The Newfoundland and Labrador budget will make it more expensive to be born, more expensive to die, and more expensive to do pretty much everything in between.

There are significant hikes to the HST, income tax rates and the gas tax in the provincial budget brought down Thursday.

'There's nothing about increasing revenue that is pleasant.' - Finance Minister Cathy Bennett

If you are a single person making between $70,000 and $80,000 a year, provincial officials estimate that the combined impact of those changes alone will take roughly $2,800 out of your pocket.

And that doesn't include the consequences of an array of other fee increases and "revenue actions" to bolster the sagging provincial treasury.

"There's nothing about increasing revenue that is pleasant," Finance Minister Cathy Bennett told reporters.

Big hikes to income tax

Income taxes are going up in two stages this year and next, rolling back reductions that were put in place when oil cash was flowing and times were good.

By 2017, the lowest income earners in the province will see a one-per-cent income tax hike. The hit to the highest bracket will be an additional three per cent.

On top of those income tax increases is a "temporary deficit reduction levy." It will be effective July 1.

Those making $25,000 will be subject to an extra charge of $300 per year. If you make $50,000, the levy is $600. At $75,000 it jumps to $750. For the biggest earners, it tops out at $900.

The province hopes to begin reducing that levy in 2018.

Temporary doubling of gas tax

While their wallets will be lighter, taxpayers will be facing heavier costs to get around.

Effective June 2, there will be a temporary 16.5 cent per litre increase in provincial gasoline taxes. That's double the current rate.

If your family sedan's 50-litre gas tank cost $50 to fill today, it will soon cost $58.25 to top up the same tank.

That measure will be reviewed by the fall.

gas pump

The 2016 budget is doubling the provincial gasoline tax, as the Newfoundland and Labrador government struggles with a massive deficit. (CBC)

HST promise scrapped

The fledgling Liberal government also reversed a long-standing promise not to increase the HST.

The previous Tory administration had announced plans to increase the HST, but was turfed from office before the increase could be implemented.

In December, Premier Dwight Ball stopped that hike from happening, in one of his first acts after taking office.

Just months later, his government is now walking back that reversal.

The HST is going up to 15 per cent from the current 13 per cent, effective July 1.

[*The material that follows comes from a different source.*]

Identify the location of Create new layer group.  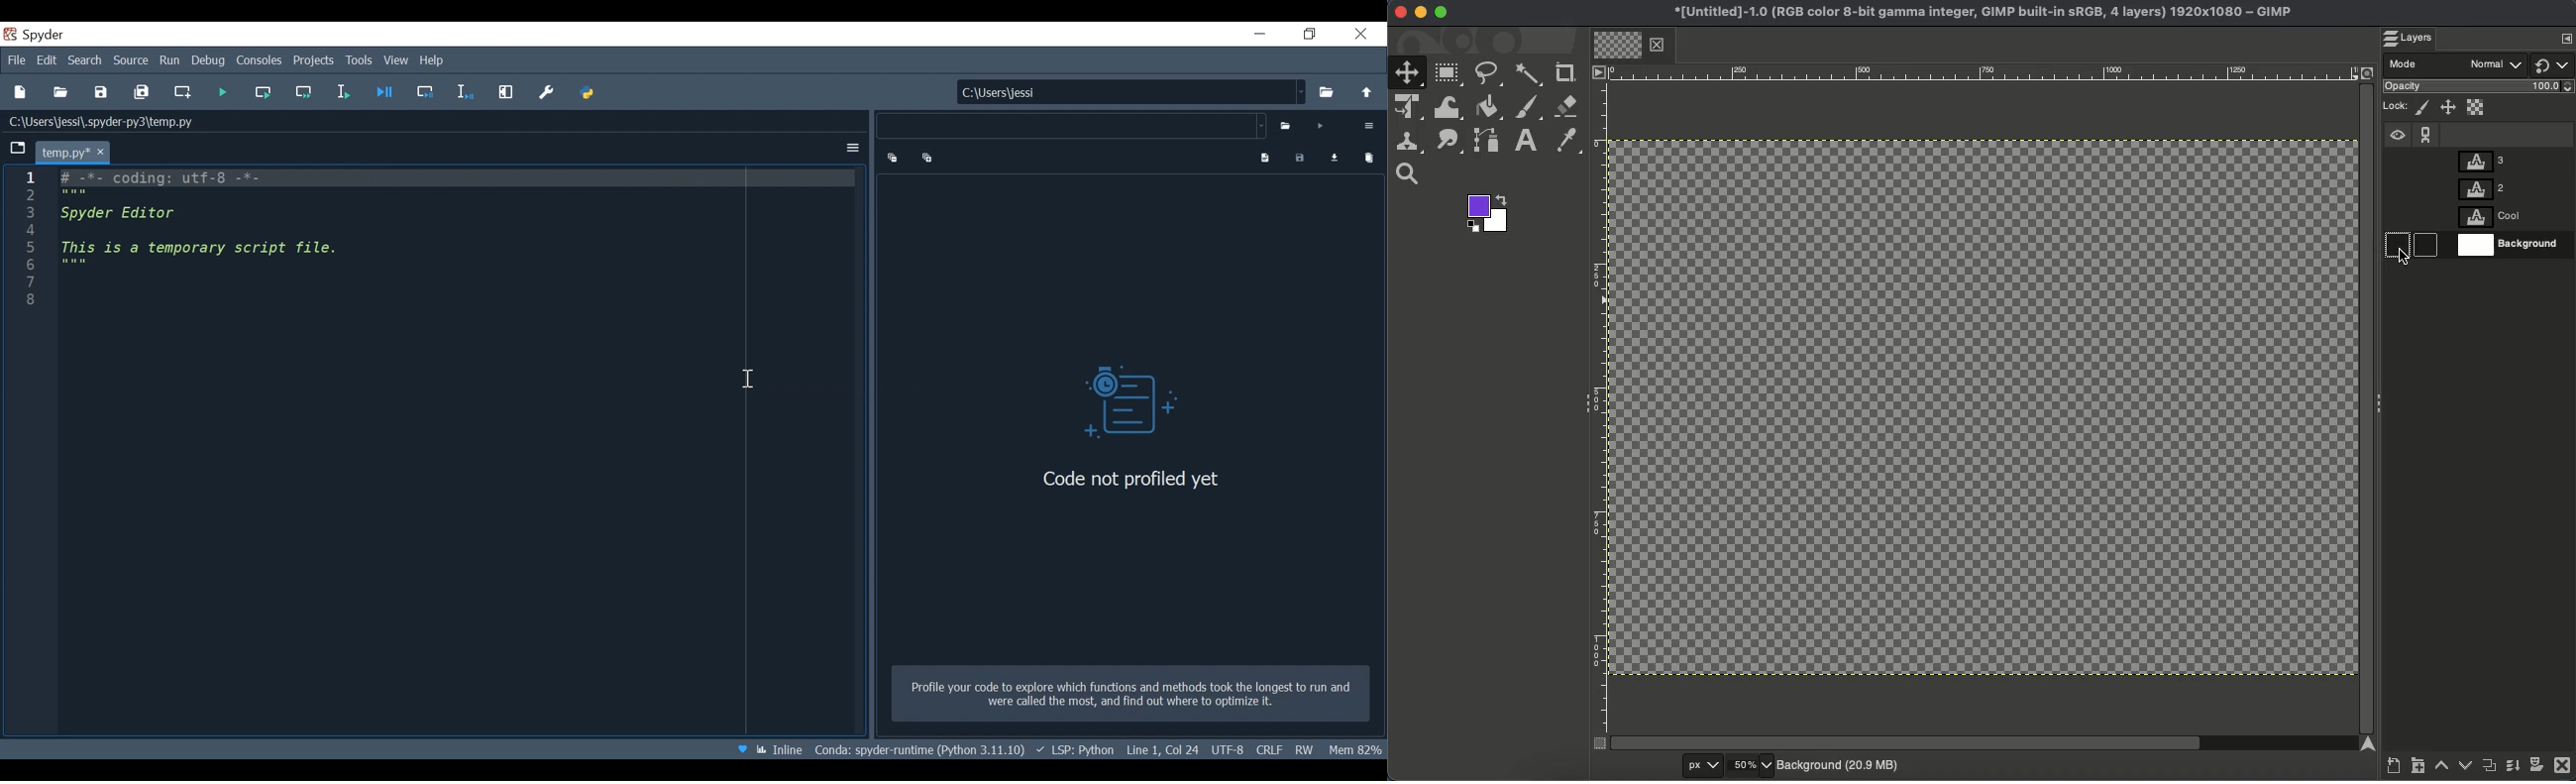
(2418, 769).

350 fees hiked or introduced

About 300 fees for licences, permits, fines and inspections are going up. Another 50 new fees are being introduced.

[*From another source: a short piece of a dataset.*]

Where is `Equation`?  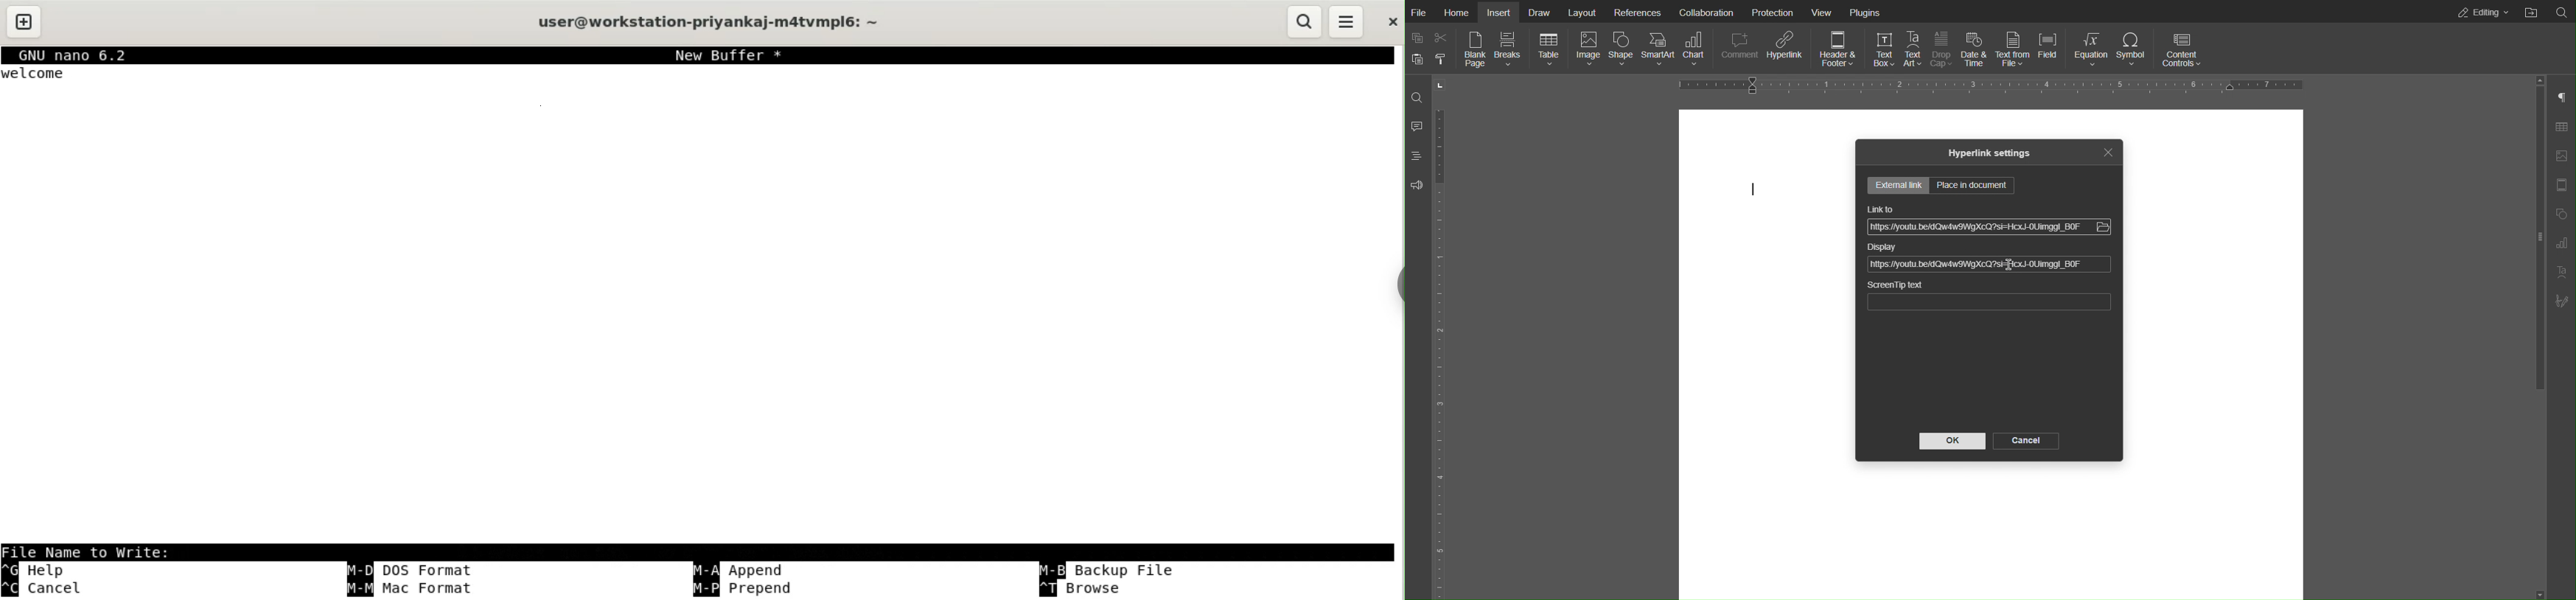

Those increases will affect all phases of life. Birth certificates will cost more. So will death certificates. And marriage licences.

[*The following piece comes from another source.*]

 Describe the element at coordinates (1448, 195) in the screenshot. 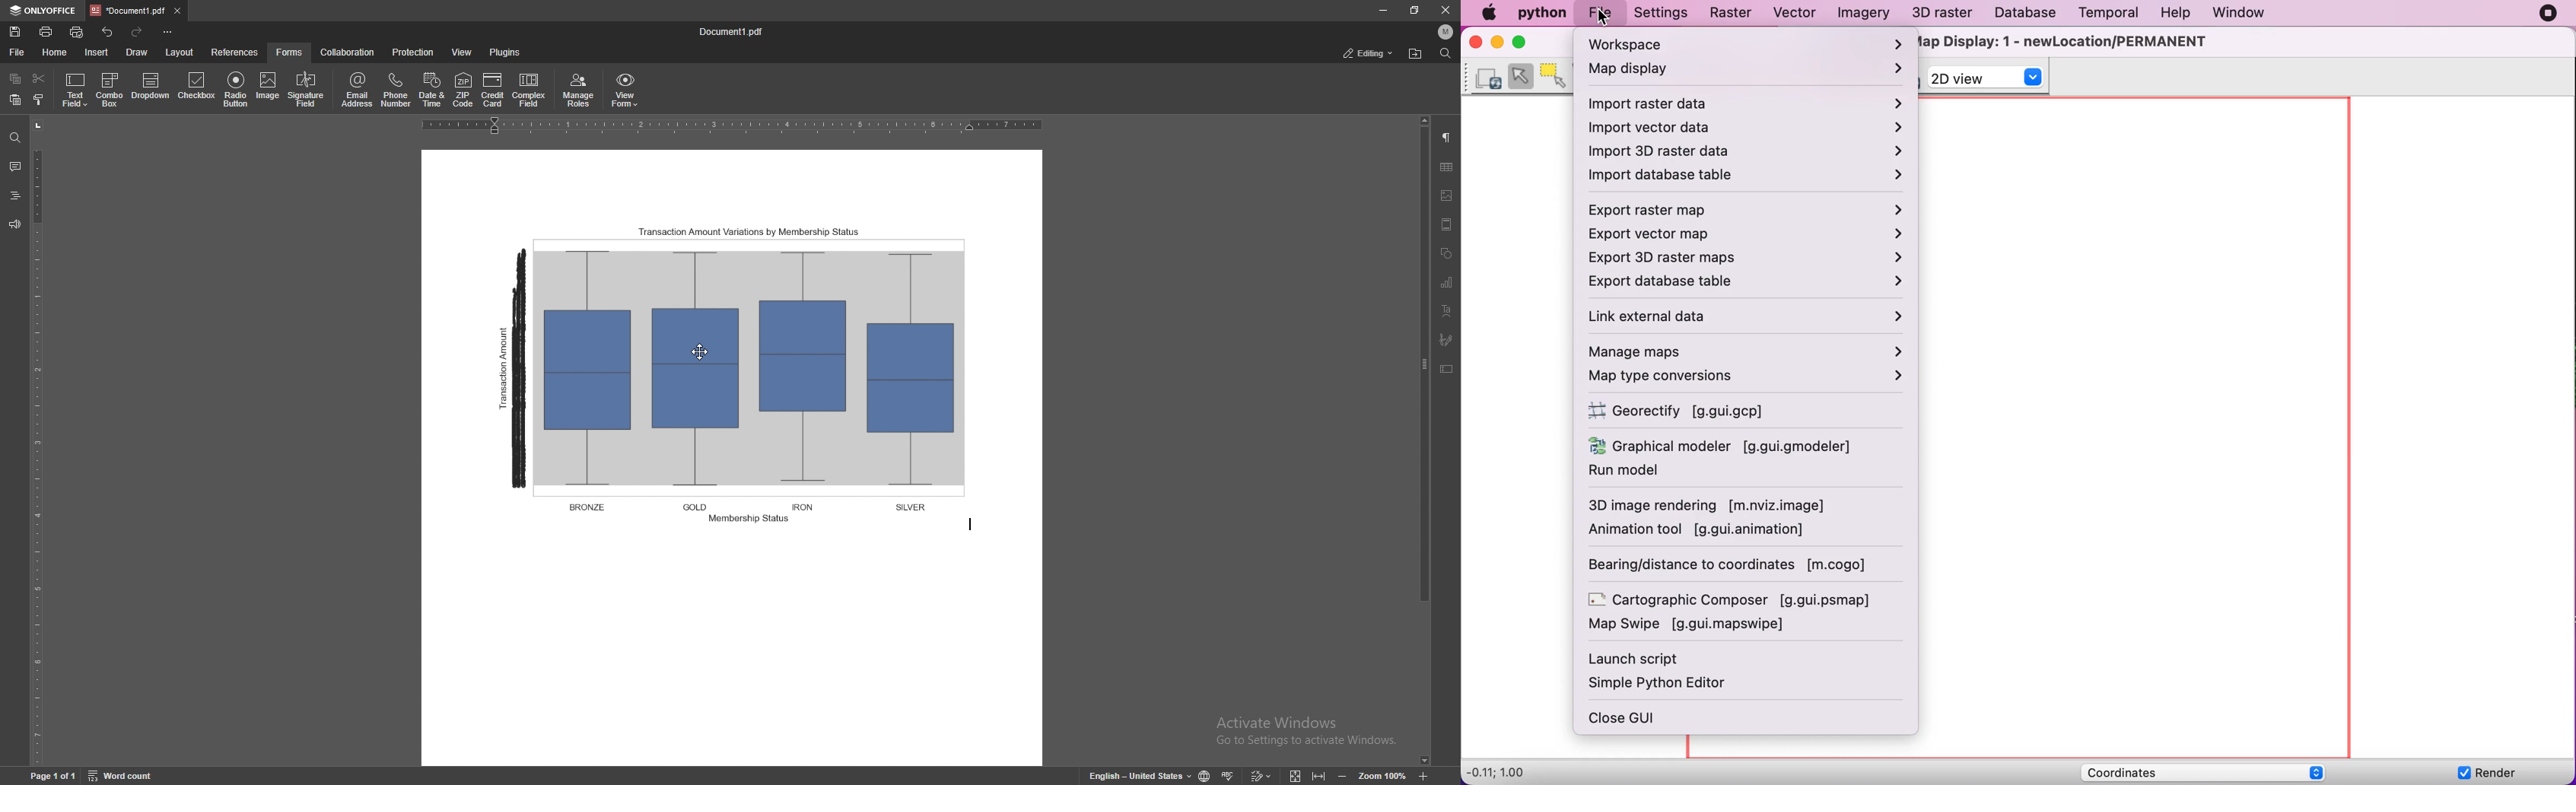

I see `image` at that location.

It will cost more to be mobile — in addition to increases to fill your gas tank, you will also pay more to register your car, get a driver's licence, ride a ferry or even fuel an airplane.

It will cost more to camp at a provincial park, to see a show at the Arts and Culture Centre, or to go salmon fishing.

In another significant move, a 15-per-cent tax will be reapplied to insurance premiums. Your $1,000 insurance policy will cost $150 more after July 1.

Corporate taxes are going up as well, a one-point jump retroactive back to Jan. 1.

While booze prices have already increased, the other sin-tax standby is also on the rise, effective Friday.

Each cigarette will cost one cent more, and each gram of fine-cut tobacco two cents more.

Big deficit still forecast

Even with all of those new measures to raise hundreds of millions in additional cash for the treasury, the province is still forecasting a tide of red ink over the books this fiscal year.

The projected deficit is $1.83 billion. Bennett said that number would have ballooned to $2.7 billion, if no action had been taken.

Last year's deficit is expected to come in at $2.2 billion.